Role of LRP1 in RG108-mediated AKT activation in response to cisplatin stimulation. (A) Heat map of the expression level of *Lrp1* in Control, Cis, and RG108 + Cis groups. (B) and (C) The expressions of LRP1 were analyzed using Western blot analysis. (D) DNA methylation profile across the CpG was analyzed at the promoters of *Lrp1* in Control, Cis, and RG108 + Cis groups. (E) and (F) Representative Western blot was used to measure the protein expression level of LRP1 after transfection with siRNA-*Lrp1*. (G) mRNA expression levels of Lrp1 were analyzed by RT-qPCR. Western blot and RT-qPCR results confirmed that transfection of siRNA-*Lrp1* was successful. (H) Cell viability was determined by the CCK-8 assay. (I) and (J) The expressions of p-AKT, AKT, and cleaved-caspase3 (C-caspase3) were analyzed using Western blot analysis. Data are presented as mean ± SEM; ∗∗∗P < 0.001, ∗∗∗∗P < 0.0001 *vs.* Con; ^###P < 0.001, ^####P < 0.0001 *vs.* Cis; ^&&&&P < 0.0001 *vs.* si1-*Lrp1* + RG108-Cis.

4. Discussion

Cisplatin represents a crucial chemotherapeutic agent broadly applied for solid tumors, whose use causes severe progressive and permanent hearing loss³⁸. Many researchers have attempted to explore the mechanisms of cisplatin and ameliorate the associated ototoxicity. Recently, epigenetic changes, such as histone modifications, DNA methylation, and noncoding RNA profiles, have become exciting frontiers in studying inner ear development and hearing disorders39, 40, 41. For example, in an ototoxicity-induced hearing loss model, treatment with the HDAC inhibitor sodium butyrate reduces the expression of histone deacetylase 1 in HCs and protects against HC death and hearing loss by reducing oxidative stress³⁹^,⁴⁰. Another specific HDAC inhibitor, TSA, was shown to alleviate the ototoxicity of cisplatin by upregulating genes associated with synaptic function and downregulating those involved in calcium and apoptosis signaling pathways¹². DNA methylation is catalyzed by DNMTs and has critical functions in many biological processes, including gene expression, cell differentiation, and tumorigenesis⁴²^,⁴³. In the auditory field, some reports showed that DNA methylation contributes to HC differentiation and regeneration23, 24, 25. However, its effect on ototoxic-induced HC death and the underlying mechanism remains undefined.

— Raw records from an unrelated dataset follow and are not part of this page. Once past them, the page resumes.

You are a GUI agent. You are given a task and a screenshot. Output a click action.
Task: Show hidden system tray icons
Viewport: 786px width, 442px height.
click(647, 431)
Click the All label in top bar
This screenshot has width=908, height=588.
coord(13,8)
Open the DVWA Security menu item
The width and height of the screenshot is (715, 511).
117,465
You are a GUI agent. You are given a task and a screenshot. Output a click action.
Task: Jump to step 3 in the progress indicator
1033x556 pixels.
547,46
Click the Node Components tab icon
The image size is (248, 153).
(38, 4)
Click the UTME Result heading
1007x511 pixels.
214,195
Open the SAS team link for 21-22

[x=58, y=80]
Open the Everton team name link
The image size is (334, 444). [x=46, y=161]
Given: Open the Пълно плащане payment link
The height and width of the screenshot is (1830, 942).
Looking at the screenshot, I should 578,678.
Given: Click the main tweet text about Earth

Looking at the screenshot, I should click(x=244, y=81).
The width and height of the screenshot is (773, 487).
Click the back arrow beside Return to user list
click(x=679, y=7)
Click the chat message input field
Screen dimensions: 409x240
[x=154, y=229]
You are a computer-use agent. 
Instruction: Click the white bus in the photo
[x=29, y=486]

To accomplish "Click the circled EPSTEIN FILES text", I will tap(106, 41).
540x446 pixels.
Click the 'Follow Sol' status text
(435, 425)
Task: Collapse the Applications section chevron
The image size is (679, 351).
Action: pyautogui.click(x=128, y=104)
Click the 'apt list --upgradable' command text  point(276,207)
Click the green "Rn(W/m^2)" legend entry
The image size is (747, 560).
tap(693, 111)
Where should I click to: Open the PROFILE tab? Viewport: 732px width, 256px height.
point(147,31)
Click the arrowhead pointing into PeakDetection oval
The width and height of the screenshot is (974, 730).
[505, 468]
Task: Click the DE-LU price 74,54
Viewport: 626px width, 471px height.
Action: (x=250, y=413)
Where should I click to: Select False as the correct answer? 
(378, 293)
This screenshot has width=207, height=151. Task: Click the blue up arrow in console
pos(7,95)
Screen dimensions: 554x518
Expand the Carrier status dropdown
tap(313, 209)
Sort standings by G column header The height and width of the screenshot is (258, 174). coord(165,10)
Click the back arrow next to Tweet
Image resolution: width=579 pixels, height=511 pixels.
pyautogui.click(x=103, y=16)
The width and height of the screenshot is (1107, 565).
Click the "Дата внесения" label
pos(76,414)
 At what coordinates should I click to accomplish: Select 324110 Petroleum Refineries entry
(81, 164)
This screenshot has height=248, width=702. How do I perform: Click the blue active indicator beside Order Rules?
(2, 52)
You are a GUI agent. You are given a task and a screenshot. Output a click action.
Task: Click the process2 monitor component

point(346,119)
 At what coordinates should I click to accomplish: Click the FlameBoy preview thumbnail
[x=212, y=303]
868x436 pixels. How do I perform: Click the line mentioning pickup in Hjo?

Here, we found that RG108, a novel non-nucleoside inhibitor of DNMTs, could alleviate cisplatin-induced death of HCs and SGNs in the mouse cochlea, in vitro and in vivo. Our study showed that RG108 has a beneficial effect similar to that previously used in the mouse motor neuron injury model⁴⁴. It has been recognized that motor neuron apoptosis is related to the transient upregulation of DNMT activity and the increase of 5-mC in motor neurons. In contrast, treatment of mice with RG108 eliminated the injury-induced DNA methylation enhancement and motor neuron apoptosis. Our data are consistent with these studies, indicating that DNMT1 protein is upregulated in cisplatin-injured cochleae, and the immunoreactivity of 5-mC is increased in HCs. Pretreatment with RG108 could significantly down-regulate DNMT1 and block the increase of 5-mC immunoreactivity in HCs induced by cisplatin (Fig. S2).

Previous studies have reported that cisplatin administration decreases ribbon synapses that communicate the auditory signal generated by the IHCs to SGNs⁴⁵^,⁴⁶. Ribbon synapses loss after cisplatin could alter the hearing transduction and contribute to the elevations of ABR thresholds which significantly impact hearing. Our results confirm those reports and demonstrate that ribbon synapses were significantly decreased following cisplatin treatment in mice. Since the ABR wave I amplitude and latency can be represented as indicators of activity at the spiral ganglion⁴⁷, we then analyzed ABR wave I amplitudes and latencies and found that administration of cisplatin significantly diminished amplitudes and elevated latencies compared to mice without cisplatin exposure. However, pretreatment with RG108 reversed the cisplatin-induced loss of ribbon synapses, decreased amplitudes, and increased latencies, indicating RG108 as a key mediator affecting cochlear synaptopathy. However, the detailed downstream mechanism that RG108 can prevent IHC synaptic loss after cisplatin injury needs to be further studied.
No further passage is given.